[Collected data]

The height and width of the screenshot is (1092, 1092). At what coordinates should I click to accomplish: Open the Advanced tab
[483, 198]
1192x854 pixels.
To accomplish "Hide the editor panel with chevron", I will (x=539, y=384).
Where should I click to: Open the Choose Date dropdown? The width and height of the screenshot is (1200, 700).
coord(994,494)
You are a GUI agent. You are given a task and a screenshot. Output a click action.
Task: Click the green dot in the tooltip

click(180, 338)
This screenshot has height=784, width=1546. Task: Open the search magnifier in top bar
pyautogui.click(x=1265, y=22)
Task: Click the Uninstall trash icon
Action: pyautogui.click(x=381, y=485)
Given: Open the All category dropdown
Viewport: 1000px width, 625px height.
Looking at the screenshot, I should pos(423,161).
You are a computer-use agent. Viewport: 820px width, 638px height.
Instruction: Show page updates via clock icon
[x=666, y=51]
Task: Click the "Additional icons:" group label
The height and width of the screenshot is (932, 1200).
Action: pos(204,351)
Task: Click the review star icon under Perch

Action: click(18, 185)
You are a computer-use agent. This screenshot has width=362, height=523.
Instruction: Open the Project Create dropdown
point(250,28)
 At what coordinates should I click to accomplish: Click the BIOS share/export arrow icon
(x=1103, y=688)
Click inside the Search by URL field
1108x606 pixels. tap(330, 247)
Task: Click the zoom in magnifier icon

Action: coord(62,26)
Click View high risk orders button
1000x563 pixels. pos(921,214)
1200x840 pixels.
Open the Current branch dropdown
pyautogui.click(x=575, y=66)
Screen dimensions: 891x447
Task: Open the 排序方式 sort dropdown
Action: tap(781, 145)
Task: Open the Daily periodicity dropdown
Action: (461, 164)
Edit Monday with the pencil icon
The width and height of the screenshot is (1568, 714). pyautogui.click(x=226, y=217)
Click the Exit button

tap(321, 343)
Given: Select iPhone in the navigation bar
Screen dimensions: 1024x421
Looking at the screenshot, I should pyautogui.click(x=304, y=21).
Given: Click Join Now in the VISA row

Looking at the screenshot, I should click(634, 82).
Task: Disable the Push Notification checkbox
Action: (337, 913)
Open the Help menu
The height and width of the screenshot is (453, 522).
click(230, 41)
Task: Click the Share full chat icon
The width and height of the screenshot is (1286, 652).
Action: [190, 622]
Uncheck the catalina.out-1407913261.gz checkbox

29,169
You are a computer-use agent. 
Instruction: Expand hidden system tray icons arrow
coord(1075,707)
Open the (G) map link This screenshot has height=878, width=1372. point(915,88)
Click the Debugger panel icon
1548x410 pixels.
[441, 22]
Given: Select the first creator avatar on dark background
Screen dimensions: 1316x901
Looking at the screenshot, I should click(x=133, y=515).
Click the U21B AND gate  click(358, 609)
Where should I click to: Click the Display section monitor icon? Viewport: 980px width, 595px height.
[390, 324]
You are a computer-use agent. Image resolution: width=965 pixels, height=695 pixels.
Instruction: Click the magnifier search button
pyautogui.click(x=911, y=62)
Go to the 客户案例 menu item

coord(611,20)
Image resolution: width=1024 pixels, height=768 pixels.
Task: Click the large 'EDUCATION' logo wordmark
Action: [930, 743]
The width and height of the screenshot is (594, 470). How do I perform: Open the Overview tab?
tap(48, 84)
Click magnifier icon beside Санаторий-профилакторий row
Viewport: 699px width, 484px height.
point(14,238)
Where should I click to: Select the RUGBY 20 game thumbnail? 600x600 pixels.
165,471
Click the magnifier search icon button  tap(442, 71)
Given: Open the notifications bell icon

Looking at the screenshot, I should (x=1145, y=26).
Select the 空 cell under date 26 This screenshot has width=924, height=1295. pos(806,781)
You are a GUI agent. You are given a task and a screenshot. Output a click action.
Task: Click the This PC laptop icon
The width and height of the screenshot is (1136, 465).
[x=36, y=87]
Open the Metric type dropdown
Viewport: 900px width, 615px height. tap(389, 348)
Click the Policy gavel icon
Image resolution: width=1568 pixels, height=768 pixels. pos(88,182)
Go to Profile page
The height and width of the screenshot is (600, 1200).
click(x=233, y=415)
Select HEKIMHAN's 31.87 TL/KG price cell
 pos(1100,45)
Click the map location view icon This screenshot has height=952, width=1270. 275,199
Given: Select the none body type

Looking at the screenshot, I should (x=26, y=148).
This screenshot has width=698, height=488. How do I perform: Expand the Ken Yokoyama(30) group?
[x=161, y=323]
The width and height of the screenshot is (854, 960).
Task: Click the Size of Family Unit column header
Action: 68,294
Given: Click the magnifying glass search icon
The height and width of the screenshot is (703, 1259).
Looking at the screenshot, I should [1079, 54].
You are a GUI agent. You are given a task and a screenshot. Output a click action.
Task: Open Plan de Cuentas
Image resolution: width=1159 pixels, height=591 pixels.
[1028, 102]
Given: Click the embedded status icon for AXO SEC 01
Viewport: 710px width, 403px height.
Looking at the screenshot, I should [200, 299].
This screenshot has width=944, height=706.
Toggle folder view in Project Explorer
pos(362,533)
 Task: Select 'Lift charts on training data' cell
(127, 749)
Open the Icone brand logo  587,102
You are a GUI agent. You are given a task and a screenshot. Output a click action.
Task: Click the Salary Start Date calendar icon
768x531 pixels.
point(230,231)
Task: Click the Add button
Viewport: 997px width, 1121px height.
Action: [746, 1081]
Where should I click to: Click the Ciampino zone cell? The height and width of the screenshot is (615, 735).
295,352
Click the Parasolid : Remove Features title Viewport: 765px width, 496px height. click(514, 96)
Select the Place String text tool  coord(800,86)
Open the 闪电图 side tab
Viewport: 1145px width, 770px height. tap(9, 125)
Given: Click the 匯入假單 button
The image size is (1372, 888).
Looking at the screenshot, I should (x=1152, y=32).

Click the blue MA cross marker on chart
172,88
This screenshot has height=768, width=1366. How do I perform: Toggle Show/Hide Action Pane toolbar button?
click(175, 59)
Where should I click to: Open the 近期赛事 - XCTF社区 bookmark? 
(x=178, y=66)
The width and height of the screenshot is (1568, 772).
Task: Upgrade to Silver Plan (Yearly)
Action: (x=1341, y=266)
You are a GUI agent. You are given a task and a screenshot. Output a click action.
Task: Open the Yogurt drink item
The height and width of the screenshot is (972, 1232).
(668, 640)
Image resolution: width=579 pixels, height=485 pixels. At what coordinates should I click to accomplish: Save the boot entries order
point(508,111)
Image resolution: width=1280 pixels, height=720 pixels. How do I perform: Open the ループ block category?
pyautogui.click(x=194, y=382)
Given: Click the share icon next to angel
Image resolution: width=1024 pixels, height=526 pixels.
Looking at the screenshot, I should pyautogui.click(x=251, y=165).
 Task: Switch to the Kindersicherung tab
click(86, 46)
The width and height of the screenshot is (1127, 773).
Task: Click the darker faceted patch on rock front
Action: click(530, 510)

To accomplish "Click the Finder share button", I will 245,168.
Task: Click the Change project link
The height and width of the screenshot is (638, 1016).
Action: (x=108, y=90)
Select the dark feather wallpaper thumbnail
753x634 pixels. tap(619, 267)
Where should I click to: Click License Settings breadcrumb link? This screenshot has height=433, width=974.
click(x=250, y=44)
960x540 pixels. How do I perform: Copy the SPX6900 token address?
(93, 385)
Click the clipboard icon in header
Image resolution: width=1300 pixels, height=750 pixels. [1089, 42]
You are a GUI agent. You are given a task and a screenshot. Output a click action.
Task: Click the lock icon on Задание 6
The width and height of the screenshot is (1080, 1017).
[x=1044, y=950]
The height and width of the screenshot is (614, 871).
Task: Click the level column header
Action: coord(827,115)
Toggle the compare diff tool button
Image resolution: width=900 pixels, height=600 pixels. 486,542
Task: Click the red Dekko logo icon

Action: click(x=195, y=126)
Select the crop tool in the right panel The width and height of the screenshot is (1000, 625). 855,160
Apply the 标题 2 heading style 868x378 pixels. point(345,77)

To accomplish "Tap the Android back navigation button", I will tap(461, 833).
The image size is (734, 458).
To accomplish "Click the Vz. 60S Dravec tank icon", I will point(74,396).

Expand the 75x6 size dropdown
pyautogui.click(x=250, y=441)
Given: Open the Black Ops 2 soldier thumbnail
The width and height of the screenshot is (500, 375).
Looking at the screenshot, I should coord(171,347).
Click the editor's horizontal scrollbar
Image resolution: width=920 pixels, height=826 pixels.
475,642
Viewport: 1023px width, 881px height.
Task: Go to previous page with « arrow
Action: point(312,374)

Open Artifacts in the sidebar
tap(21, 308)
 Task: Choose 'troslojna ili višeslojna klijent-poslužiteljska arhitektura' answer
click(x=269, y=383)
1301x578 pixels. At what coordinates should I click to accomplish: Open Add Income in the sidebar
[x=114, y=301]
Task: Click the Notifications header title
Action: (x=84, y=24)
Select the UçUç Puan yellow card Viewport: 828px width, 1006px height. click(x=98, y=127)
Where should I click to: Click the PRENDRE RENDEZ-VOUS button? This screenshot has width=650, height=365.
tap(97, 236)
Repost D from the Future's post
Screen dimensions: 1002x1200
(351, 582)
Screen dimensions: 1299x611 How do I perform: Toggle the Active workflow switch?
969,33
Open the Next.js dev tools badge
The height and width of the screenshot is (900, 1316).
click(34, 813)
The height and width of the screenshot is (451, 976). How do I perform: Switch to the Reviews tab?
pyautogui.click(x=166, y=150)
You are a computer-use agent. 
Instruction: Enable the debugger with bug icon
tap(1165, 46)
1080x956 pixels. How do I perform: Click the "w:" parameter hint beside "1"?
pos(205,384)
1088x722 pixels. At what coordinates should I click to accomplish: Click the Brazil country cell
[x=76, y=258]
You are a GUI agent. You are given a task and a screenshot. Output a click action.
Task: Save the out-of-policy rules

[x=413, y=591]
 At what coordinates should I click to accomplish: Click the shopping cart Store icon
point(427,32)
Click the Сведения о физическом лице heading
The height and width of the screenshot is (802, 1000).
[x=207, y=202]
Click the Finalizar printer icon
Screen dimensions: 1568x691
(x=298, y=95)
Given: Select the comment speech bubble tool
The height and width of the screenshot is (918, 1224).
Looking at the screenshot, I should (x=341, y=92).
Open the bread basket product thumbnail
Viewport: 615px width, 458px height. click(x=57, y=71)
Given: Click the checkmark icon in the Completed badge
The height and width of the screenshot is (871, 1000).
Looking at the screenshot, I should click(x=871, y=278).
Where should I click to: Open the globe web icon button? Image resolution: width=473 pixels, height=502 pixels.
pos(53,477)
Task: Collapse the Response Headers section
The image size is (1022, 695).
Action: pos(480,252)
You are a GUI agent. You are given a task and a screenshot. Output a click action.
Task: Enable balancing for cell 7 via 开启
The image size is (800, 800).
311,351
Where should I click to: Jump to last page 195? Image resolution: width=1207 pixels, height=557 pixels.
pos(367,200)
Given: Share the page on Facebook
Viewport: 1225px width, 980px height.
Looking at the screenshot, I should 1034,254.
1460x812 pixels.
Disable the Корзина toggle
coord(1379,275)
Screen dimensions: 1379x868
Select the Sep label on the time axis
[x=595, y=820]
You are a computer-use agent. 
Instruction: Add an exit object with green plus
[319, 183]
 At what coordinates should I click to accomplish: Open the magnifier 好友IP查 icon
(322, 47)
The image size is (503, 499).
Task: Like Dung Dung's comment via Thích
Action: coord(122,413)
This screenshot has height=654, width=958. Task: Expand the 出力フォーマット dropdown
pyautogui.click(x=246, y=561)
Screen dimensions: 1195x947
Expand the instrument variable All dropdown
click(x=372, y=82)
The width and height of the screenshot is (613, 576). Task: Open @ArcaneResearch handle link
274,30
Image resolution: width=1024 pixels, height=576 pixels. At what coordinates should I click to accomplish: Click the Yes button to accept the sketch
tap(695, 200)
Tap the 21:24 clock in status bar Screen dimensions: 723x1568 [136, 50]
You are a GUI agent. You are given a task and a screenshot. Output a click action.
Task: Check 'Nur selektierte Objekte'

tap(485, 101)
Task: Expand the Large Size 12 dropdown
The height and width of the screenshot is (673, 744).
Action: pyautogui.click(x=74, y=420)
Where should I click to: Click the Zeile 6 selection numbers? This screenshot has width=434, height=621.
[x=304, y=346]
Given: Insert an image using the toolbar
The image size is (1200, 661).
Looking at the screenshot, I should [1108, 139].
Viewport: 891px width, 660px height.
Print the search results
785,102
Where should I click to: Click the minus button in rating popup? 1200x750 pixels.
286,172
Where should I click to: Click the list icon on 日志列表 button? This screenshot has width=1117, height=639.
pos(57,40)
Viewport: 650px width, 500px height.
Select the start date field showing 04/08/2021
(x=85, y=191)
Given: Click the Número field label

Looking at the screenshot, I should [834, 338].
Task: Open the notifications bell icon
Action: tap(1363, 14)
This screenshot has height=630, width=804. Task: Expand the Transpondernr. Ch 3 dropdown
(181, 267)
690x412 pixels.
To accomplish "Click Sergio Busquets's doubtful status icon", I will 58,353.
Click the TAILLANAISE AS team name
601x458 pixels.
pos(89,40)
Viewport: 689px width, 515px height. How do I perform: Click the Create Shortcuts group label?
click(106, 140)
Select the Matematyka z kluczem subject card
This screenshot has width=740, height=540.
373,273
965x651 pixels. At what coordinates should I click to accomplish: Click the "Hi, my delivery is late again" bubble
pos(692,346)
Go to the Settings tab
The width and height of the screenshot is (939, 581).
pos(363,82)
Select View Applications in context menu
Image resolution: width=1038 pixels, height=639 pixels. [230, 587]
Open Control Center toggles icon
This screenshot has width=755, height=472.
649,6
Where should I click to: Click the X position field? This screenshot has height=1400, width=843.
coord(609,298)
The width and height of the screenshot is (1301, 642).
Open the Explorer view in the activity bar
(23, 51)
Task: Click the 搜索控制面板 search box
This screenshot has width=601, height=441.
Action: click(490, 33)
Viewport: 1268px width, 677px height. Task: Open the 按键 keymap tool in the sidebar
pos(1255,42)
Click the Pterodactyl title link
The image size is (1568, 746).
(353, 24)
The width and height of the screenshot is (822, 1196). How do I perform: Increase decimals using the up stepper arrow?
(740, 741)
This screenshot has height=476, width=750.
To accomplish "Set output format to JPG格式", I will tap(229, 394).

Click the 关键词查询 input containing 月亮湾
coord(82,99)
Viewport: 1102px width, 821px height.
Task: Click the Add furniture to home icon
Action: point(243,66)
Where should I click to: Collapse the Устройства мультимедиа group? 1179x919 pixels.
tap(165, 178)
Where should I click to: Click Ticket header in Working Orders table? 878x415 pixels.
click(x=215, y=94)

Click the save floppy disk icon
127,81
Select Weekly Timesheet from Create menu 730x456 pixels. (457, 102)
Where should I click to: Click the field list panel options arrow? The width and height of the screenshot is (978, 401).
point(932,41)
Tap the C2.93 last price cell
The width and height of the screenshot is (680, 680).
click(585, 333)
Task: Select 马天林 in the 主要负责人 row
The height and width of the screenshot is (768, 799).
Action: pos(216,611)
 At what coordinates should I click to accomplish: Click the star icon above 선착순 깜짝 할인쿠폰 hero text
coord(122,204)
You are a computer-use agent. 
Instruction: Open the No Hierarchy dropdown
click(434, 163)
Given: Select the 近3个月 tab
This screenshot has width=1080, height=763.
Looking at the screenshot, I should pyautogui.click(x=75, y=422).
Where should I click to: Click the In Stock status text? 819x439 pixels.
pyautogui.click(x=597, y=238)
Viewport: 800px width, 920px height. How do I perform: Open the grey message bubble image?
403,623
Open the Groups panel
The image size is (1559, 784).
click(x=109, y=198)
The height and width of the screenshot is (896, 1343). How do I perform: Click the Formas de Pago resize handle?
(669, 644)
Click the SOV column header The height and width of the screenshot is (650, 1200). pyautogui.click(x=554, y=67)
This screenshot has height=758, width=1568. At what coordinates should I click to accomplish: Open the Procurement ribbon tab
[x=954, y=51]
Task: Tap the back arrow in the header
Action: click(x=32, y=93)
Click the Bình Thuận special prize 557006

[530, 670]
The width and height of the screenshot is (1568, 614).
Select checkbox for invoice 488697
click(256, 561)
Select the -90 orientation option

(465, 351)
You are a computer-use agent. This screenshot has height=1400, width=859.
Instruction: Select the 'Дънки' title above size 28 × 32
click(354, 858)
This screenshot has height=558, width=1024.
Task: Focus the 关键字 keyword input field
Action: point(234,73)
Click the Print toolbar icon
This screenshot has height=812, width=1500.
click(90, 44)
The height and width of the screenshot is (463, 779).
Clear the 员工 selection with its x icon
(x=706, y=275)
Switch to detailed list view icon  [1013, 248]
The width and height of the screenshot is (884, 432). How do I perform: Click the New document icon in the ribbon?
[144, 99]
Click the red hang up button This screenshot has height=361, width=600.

§ Exercise
All lines above from the one holding "Given: Select the first" to the one holding "Given: Click the magnifying glass search icon", inclusive, are to be copied exactly; no other line is wanted.

§ Response to this task
Given: Select the first creator avatar on dark background
Screen dimensions: 1316x901
Looking at the screenshot, I should click(x=133, y=515).
Click the U21B AND gate  click(358, 609)
Where should I click to: Click the Display section monitor icon? Viewport: 980px width, 595px height.
[390, 324]
You are a computer-use agent. Image resolution: width=965 pixels, height=695 pixels.
Instruction: Click the magnifier search button
pyautogui.click(x=911, y=62)
Go to the 客户案例 menu item

coord(611,20)
Image resolution: width=1024 pixels, height=768 pixels.
Task: Click the large 'EDUCATION' logo wordmark
Action: [930, 743]
The width and height of the screenshot is (594, 470). How do I perform: Open the Overview tab?
tap(48, 84)
Click magnifier icon beside Санаторий-профилакторий row
Viewport: 699px width, 484px height.
point(14,238)
Where should I click to: Select the RUGBY 20 game thumbnail? 600x600 pixels.
165,471
Click the magnifier search icon button  tap(442, 71)
Given: Open the notifications bell icon

Looking at the screenshot, I should (x=1145, y=26).
Select the 空 cell under date 26 This screenshot has width=924, height=1295. pos(806,781)
You are a GUI agent. You are given a task and a screenshot. Output a click action.
Task: Click the This PC laptop icon
The width and height of the screenshot is (1136, 465).
[x=36, y=87]
Open the Metric type dropdown
Viewport: 900px width, 615px height. tap(389, 348)
Click the Policy gavel icon
Image resolution: width=1568 pixels, height=768 pixels. pos(88,182)
Go to Profile page
The height and width of the screenshot is (600, 1200).
click(x=233, y=415)
Select HEKIMHAN's 31.87 TL/KG price cell
 pos(1100,45)
Click the map location view icon This screenshot has height=952, width=1270. 275,199
Given: Select the none body type

Looking at the screenshot, I should (x=26, y=148).
This screenshot has width=698, height=488. How do I perform: Expand the Ken Yokoyama(30) group?
[x=161, y=323]
The width and height of the screenshot is (854, 960).
Task: Click the Size of Family Unit column header
Action: 68,294
Given: Click the magnifying glass search icon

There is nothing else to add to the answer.